> _Extract_
3 Key Takeaways from Dr. Dee Edington’s Presentation

06.01.15 05:42 PM By Motion Connected



Motion Connected had the pleasure of recently attending a local seminar featuring Dr. Dee Edington, the  founder of the University of Michigan Health Management Research Center. His insight was on display as he illustrated the competitive advantage of a “Thriving, Healthy, High-Performing and Sustainable Workplace and Workforce”. Here are some key highlights from his presentation:


1. “Just Don’t Get Worse”

Dr. Edington argued for a fresh perspective on goal-setting around wellness programs. Instead of seeing wellness as means to reverse trends, it would be equally impactful if it simply flattened out the natural increase of costs that comes with increase of age. In other words, keep people from not getting any worse. 

He went on to explain this goal helps us focus on all segments of a workplace population (high, mid and low risk individuals) so can we keep them all in check. More is available on this topic in his book Zero Trends.


2. Learn from the Positive Outliers

When looking at the whole population, statistical analysis often eliminates the extreme outliers in a study in order to find the average. Dr. Edington suggested that eliminating them in wellness could endanger us from learning from them. Instead he suggests asking yourself some questions when looking at your healthy population. 

What contributes to their extreme success? How then can we make today's outliers tomorrow’s norm? Why model ourselves after the average when we can learn from the above average? 


3. Focus on the Value of Caring

In setting the bar on wellness, it is often claimed that wellness is failing to produce a return because it hasn't proven to reverse the unhealthy trends. Dr. Edington questioned why we don’t hold medicine and pharmaceuticals to this standard. Though both have gotten more sophisticated and powerful, they haven’t changed the numbers of our nation's population as a whole. 

Does that mean they don’t work? No. Rather, they work for those who comply. Wellness is the same, it works for those who participate and engage. So how do you actually measure engagement? He argued that engagement measurements should be focused more on around VOC, the value of caring. 

By focusing on the value of caring return you’ll see a positive impact in overall culture, business success and retention rates. 


Each of these points weaves the same message of adjusting the focus of our wellness efforts. 

As a pioneer in the industry, his decades of research definitely provoke a lot to consider in achieving our goal of a thriving workforce.

Pixel coordinate grounding data
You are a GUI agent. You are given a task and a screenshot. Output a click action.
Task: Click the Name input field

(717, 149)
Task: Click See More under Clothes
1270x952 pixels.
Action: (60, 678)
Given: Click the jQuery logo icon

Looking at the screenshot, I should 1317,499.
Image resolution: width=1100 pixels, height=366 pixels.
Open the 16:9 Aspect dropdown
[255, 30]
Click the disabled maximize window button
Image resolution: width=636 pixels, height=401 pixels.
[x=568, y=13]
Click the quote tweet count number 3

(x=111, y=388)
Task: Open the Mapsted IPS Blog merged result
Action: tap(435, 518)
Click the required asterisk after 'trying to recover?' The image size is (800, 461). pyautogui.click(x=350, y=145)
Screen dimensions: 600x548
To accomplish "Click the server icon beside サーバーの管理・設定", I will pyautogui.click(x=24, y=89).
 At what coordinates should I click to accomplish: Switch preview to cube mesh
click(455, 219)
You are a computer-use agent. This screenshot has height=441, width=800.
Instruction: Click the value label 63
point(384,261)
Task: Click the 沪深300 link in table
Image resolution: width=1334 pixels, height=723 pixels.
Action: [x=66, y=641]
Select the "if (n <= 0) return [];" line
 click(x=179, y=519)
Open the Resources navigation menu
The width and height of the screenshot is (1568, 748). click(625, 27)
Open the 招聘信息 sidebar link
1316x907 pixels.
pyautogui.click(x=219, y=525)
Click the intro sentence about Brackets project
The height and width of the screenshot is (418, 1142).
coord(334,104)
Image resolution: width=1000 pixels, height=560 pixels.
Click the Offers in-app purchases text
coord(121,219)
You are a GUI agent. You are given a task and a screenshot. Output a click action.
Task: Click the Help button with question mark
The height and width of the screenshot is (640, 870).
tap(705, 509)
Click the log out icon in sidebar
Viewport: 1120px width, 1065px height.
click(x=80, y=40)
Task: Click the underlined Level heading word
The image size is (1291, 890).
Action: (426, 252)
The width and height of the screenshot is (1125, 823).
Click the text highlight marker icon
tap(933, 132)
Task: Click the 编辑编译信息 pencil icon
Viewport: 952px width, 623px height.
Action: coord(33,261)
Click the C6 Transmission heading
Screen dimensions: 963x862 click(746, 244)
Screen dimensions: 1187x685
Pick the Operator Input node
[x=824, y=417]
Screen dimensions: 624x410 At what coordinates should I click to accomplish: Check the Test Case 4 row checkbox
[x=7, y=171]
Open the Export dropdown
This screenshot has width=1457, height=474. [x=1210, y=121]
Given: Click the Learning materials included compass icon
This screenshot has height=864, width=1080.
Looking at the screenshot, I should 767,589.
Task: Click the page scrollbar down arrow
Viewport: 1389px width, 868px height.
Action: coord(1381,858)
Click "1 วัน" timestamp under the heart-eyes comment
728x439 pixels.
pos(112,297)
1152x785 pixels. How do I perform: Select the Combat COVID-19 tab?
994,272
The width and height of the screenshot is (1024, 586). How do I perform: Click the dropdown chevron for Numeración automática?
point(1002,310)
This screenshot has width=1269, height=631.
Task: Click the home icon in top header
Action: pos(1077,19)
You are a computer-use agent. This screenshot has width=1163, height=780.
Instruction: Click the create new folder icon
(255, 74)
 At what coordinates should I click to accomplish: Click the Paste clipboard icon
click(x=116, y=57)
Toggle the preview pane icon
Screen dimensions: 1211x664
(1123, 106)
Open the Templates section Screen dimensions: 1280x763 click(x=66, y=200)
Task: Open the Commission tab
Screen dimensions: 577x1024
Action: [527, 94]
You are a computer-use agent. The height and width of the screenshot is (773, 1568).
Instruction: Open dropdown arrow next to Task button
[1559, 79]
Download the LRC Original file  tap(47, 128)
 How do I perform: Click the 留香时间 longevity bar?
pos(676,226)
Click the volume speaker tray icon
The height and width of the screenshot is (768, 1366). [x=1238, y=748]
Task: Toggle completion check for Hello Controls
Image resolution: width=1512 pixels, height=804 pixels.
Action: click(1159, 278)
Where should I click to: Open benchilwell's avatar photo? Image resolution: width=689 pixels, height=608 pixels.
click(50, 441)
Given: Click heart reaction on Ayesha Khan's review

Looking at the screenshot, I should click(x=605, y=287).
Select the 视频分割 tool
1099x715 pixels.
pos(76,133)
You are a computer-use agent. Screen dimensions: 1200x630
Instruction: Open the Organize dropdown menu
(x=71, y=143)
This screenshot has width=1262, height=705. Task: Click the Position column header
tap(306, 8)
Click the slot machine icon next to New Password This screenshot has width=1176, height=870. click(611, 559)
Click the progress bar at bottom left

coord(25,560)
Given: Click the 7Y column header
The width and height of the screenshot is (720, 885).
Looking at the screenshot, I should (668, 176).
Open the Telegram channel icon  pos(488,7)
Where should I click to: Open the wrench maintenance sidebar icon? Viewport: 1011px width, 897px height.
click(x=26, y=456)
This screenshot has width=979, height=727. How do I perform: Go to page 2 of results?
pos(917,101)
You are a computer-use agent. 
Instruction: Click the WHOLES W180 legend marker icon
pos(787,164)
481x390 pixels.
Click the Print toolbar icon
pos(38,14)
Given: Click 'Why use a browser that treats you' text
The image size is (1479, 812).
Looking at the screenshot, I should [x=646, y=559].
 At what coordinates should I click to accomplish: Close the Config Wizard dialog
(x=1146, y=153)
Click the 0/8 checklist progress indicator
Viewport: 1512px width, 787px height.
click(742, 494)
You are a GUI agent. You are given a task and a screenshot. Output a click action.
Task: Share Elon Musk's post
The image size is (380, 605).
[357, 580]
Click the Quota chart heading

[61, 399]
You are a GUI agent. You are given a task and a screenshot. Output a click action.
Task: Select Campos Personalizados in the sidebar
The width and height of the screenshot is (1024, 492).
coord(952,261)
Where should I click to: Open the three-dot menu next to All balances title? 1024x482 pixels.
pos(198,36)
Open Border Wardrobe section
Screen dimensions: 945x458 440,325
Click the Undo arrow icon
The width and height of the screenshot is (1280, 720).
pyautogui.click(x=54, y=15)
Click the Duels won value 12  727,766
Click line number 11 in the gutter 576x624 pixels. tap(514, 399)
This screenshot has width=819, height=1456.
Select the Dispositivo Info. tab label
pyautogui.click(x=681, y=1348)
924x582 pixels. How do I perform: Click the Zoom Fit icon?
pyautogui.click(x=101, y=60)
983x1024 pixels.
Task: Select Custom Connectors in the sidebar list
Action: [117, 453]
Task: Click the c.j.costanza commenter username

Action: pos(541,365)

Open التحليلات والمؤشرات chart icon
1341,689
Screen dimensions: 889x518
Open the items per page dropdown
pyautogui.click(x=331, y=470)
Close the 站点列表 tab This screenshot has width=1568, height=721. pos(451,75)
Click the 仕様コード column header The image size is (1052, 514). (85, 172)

> _What is required_
Pull out the complete post about Dr. Dee Edington's presentation, word for word. These entries were taken from a separate source.

> _Reply_
3 Key Takeaways from Dr. Dee Edington’s Presentation

06.01.15 05:42 PM By Motion Connected



Motion Connected had the pleasure of recently attending a local seminar featuring Dr. Dee Edington, the  founder of the University of Michigan Health Management Research Center. His insight was on display as he illustrated the competitive advantage of a “Thriving, Healthy, High-Performing and Sustainable Workplace and Workforce”. Here are some key highlights from his presentation:


1. “Just Don’t Get Worse”

Dr. Edington argued for a fresh perspective on goal-setting around wellness programs. Instead of seeing wellness as means to reverse trends, it would be equally impactful if it simply flattened out the natural increase of costs that comes with increase of age. In other words, keep people from not getting any worse. 

He went on to explain this goal helps us focus on all segments of a workplace population (high, mid and low risk individuals) so can we keep them all in check. More is available on this topic in his book Zero Trends.


2. Learn from the Positive Outliers

When looking at the whole population, statistical analysis often eliminates the extreme outliers in a study in order to find the average. Dr. Edington suggested that eliminating them in wellness could endanger us from learning from them. Instead he suggests asking yourself some questions when looking at your healthy population. 

What contributes to their extreme success? How then can we make today's outliers tomorrow’s norm? Why model ourselves after the average when we can learn from the above average? 


3. Focus on the Value of Caring

In setting the bar on wellness, it is often claimed that wellness is failing to produce a return because it hasn't proven to reverse the unhealthy trends. Dr. Edington questioned why we don’t hold medicine and pharmaceuticals to this standard. Though both have gotten more sophisticated and powerful, they haven’t changed the numbers of our nation's population as a whole. 

Does that mean they don’t work? No. Rather, they work for those who comply. Wellness is the same, it works for those who participate and engage. So how do you actually measure engagement? He argued that engagement measurements should be focused more on around VOC, the value of caring. 

By focusing on the value of caring return you’ll see a positive impact in overall culture, business success and retention rates. 


Each of these points weaves the same message of adjusting the focus of our wellness efforts. 

As a pioneer in the industry, his decades of research definitely provoke a lot to consider in achieving our goal of a thriving workforce.